When I first researched internet music radio between 2000 and 2003, I had neglected the fledgling music service, and instead focused my analysis on Live365.com ‘crowd-sourced’ radio and AOL’s portal radio service, then called AOL Radio@Network. Nevertheless, I interpreted the development and dominance of these ‘networks’ as evidence of an emerging model within online-only radio services (Wall 2004). On the basis of a comparison of internet radio’s lower fixed and higher variable costs relative to over-the-air radio, I revealed a number of important developments: more new entrants in ‘broadcasting’; a move to niche, streamed programming, often bundled and heavily branded; greater emphasis on automation and ‘amateur programming’ (p. 37-39). I also suggested that the technology enabled even more opportunities around bespoke radio services, built upon mining data about listeners, and an integration of streamed sound with what we would now call social media content (p. 39-40).

While both Live365 and AOL services continue today in modified form, the most notable innovations have been in the development of the radio-like music services, of which Last.fm has been the most successful. However, this emphasis on innovation can disguise how important over-the-air radio remains. Statistics for the UK, to take one example, are instructive here. Throughout 2011 radio listening continued to grow, both in terms of reach and listening hours. Although there have been significant increases in listening through digital platforms like DAB, digital television, computers and mobile devices, FM and AM listening still accounts for over 60% of radio consumption. And notably, 85% of consumption is of over-the-air services (both analogue and digital) (RAJAR 2011).
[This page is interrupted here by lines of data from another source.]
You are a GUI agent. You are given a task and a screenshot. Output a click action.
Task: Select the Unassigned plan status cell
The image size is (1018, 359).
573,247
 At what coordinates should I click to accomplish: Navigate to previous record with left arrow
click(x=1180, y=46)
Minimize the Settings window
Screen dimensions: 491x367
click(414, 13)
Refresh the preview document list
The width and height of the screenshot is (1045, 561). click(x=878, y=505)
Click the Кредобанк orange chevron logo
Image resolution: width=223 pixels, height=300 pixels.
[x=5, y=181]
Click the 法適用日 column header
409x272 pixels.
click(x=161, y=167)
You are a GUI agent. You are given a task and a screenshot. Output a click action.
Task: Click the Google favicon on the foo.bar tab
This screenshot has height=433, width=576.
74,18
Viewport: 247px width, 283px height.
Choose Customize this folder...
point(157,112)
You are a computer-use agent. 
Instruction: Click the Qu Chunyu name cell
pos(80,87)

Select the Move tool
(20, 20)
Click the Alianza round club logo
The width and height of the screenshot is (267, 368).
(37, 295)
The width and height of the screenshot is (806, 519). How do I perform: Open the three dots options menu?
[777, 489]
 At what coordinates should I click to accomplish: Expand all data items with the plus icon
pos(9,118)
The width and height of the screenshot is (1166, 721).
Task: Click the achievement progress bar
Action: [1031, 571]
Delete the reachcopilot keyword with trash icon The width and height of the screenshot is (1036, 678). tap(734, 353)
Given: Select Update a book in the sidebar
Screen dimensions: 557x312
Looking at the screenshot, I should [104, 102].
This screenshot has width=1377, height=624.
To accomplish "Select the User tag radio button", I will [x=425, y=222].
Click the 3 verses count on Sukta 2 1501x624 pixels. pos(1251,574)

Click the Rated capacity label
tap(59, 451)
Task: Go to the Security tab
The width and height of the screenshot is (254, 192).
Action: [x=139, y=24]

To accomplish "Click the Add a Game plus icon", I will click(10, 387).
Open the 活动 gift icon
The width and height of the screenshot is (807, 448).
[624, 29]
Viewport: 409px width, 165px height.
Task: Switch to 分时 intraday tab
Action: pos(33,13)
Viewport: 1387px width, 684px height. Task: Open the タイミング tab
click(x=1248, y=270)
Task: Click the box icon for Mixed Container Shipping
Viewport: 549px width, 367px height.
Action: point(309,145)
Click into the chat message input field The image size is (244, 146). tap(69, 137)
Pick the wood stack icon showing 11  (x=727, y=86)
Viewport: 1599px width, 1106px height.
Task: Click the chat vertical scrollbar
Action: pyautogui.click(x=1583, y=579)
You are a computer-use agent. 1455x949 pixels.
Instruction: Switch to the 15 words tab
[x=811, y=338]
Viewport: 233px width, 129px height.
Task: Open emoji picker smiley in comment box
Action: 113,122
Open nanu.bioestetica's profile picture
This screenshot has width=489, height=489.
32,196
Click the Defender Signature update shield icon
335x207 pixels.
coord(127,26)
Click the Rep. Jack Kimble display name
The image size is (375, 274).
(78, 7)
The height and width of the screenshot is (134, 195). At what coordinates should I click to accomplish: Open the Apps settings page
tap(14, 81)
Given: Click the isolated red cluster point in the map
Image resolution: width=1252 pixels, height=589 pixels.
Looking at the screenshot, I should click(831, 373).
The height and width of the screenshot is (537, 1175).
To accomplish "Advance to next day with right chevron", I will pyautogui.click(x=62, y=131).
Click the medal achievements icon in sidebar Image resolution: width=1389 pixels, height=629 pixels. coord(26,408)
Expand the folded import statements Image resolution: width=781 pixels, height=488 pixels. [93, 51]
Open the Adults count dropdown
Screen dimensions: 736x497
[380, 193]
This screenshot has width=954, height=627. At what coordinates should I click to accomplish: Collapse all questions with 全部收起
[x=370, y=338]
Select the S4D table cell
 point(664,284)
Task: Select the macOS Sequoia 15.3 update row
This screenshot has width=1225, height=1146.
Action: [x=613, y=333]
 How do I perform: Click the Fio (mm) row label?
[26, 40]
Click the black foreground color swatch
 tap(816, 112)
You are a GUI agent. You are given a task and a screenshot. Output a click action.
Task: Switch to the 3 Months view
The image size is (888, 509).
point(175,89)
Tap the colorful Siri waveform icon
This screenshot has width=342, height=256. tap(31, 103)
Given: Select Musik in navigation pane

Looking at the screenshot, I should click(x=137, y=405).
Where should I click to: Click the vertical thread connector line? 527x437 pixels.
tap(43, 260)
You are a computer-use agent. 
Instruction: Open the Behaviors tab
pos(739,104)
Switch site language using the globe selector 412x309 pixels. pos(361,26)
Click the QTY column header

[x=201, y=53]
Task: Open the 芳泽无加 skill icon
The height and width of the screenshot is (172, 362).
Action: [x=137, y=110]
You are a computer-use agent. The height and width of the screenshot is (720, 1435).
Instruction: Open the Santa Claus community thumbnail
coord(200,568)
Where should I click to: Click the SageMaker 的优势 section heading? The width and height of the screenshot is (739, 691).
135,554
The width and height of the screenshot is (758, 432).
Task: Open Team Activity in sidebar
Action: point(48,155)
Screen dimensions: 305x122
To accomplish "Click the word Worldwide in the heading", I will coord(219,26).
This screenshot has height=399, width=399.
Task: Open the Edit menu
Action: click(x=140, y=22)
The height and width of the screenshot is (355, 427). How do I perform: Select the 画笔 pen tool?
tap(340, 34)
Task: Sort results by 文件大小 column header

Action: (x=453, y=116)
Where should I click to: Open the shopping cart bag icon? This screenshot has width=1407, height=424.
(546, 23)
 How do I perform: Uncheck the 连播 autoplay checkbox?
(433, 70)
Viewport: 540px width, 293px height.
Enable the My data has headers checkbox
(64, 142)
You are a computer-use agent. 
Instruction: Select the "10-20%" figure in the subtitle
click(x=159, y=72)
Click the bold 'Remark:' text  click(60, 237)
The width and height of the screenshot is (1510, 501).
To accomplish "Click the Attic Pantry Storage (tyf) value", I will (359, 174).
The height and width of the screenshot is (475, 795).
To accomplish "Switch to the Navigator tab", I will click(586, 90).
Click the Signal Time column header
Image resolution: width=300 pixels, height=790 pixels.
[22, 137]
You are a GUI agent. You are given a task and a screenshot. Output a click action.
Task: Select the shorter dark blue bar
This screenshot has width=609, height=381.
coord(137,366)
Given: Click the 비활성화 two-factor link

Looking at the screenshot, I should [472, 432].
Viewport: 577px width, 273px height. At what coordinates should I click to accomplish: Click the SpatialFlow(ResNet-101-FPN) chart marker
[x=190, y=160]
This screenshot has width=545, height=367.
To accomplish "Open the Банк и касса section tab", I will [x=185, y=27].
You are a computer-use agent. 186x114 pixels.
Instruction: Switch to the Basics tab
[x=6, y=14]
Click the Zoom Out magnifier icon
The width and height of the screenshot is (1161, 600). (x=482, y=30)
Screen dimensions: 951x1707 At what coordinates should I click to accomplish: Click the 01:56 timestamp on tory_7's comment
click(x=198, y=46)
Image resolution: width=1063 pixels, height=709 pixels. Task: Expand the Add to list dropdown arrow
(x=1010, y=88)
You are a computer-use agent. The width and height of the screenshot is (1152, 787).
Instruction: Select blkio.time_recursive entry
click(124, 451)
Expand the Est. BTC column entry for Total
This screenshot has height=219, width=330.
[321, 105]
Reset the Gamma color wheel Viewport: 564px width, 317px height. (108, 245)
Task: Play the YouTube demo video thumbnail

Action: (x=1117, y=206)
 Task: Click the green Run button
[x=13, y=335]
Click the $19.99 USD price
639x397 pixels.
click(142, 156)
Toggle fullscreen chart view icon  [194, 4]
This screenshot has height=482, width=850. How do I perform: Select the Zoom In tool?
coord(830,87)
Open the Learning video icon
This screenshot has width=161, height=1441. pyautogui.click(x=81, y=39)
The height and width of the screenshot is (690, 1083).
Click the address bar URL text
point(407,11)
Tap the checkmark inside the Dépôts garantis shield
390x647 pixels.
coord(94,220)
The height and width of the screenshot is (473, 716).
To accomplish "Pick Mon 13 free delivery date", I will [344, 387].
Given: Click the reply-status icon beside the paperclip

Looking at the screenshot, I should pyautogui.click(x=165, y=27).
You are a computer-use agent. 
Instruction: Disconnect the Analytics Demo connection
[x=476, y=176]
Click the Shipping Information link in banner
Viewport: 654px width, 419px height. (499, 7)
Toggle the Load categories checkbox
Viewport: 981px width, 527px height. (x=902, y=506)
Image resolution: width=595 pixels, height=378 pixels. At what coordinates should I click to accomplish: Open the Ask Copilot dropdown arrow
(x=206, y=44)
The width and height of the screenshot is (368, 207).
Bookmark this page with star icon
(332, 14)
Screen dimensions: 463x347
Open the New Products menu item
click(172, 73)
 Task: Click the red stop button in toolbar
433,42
My purpose in the following posts, then, is to unpick some of the continuities and innovations that have characterised music radio over the last decade. In particular, I am interested in exploring how specialist music provision has prospered since 2002. The health of specialist music is one index of diversity in music programming, which is in itself an aspect of radio’s claim to contribute to the public good. To perform this exploration, I will cover three broad areas. Initially I want to develop the argument that specialist music programming is an important function of radio in promoting the public good. Here I examine the contributions of the public, commercial, unlicensed and community sectors over the last ten years, as well as the way that changing regulation has helped or hindered diversity. Secondly, I examine how the expansion of channels for audio distribution has extended the wide range of music radio available, and what implications this has for the future of musical diversity. Finally, I explore the relationship between music services and traditional music radio in some more detail, examining what impact activities like music recommendation and personalisation have had on the tradition of the specialist DJ and the promotion of musical diversity. It is worth noting that I have drawn my examples and case studies almost exclusively from UK and US radio. This will, by necessity, place a qualification on the usefulness of my analysis at a more general level. While the global reach of internet radio has offered an alternative, radio remains structured primarily at the level of the nation state, and each country has developed distinct systems. Nevertheless, the historic monopoly the BBC and its public service model in the UK, and the dominance of commercial network radio in the US, make these national systems excellent poles of broadcasting for a comparative analysis.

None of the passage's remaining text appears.